This is the second of a three part series on The History Channel’s The Bible miniseries*. You can find Part 1 here and Part 3 here.
4. Does it really matter if “The Bible” is factually inaccurate and skips a lot of important stuff? It’s artistic license after all!
Yes, it matters. And it matters on a lot of levels.
First, I’ve noticed a lot of details that this movie has gotten wrong when it would have been just as easy/inexpensive/practical to get it right. A few small examples:
In Scripture, when the Philistines wanted to bribe Delilah to betray Samson, they went to her (Judges 16:5). In the movie, the Philistines summoned Delilah to come to them.
In Scripture, Daniel was cast into a pit or cave with lions, and a stone was rolled over the opening (Daniel 6:17). In the movie, Daniel was put into a dungeon with lions and a door was closed and locked behind him.
In Scripture, it is clear that Sodom and Gomorrah were destroyed primarily for the sin of homosexuality (Jude 7). In the movie, homosexuality in Sodom and Gomorrah is not even hinted at.
Now, if the movie makers can’t even get these simple details correct, can they be trusted to get the much more complex details of Jesus’ life, teachings, and propitiatory death and resurrection correct? As I said before, a lot of people won’t pick up their Bibles or have a Christian share the gospel with them after seeing the movie. What about them and the real Jesus they need for salvation?
Second, the Bible isn’t just an anthology of short stories which are unrelated to one another. The Bible is one unified story—the story of God’s redemption of sinful man in the person of Jesus Christ. Every story, every incident, every jot and tittle of the Old Testament shows man’s need for redemption and points to the Redeemer to come: Christ. The gospels tell the story of Christ’s redemptive mission. Acts through Revelation point us back to the first coming of Christ and ahead to His second coming. When you omit or mangle any of the links in that chain, the story of redemption –the entire point of the Bible—breaks down, gets tarnished, gets lost in the shuffle. Why is that important? Because the Bible shows us our need of redemption from our sin. Our eternity depends on it.
Finally, and most importantly, God’s word is high and holy, and it must be treated as such rather than playing fast and loose with it. He has preserved it through thousands of years and at the cost of many lives. God takes His word seriously, and so should we.
Heaven and earth will pass away, but my words will not pass away.

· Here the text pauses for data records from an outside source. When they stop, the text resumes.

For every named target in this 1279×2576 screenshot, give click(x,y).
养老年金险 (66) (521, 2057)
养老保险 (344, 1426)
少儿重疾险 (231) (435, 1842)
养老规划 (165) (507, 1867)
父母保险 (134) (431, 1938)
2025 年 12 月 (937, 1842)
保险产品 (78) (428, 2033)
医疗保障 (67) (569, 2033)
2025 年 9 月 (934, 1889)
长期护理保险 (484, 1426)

I warn everyone who hears the words of the prophecy of this book: if anyone adds to them, God will add to him the plagues described in this book, and if anyone takes away from the words of the book of this prophecy, God will take away his share in the tree of life and in the holy city, which are described in this book.
…To be continued…
*Just a note for future readers: This article was written during the week between episodes 3 and 4 of the miniseries. Episode 3 wrapped up the Old Testament and introduced the New Testament, covering Jesus’ birth through the calling of Peter. As I write, I have not seen episode 4 or 5.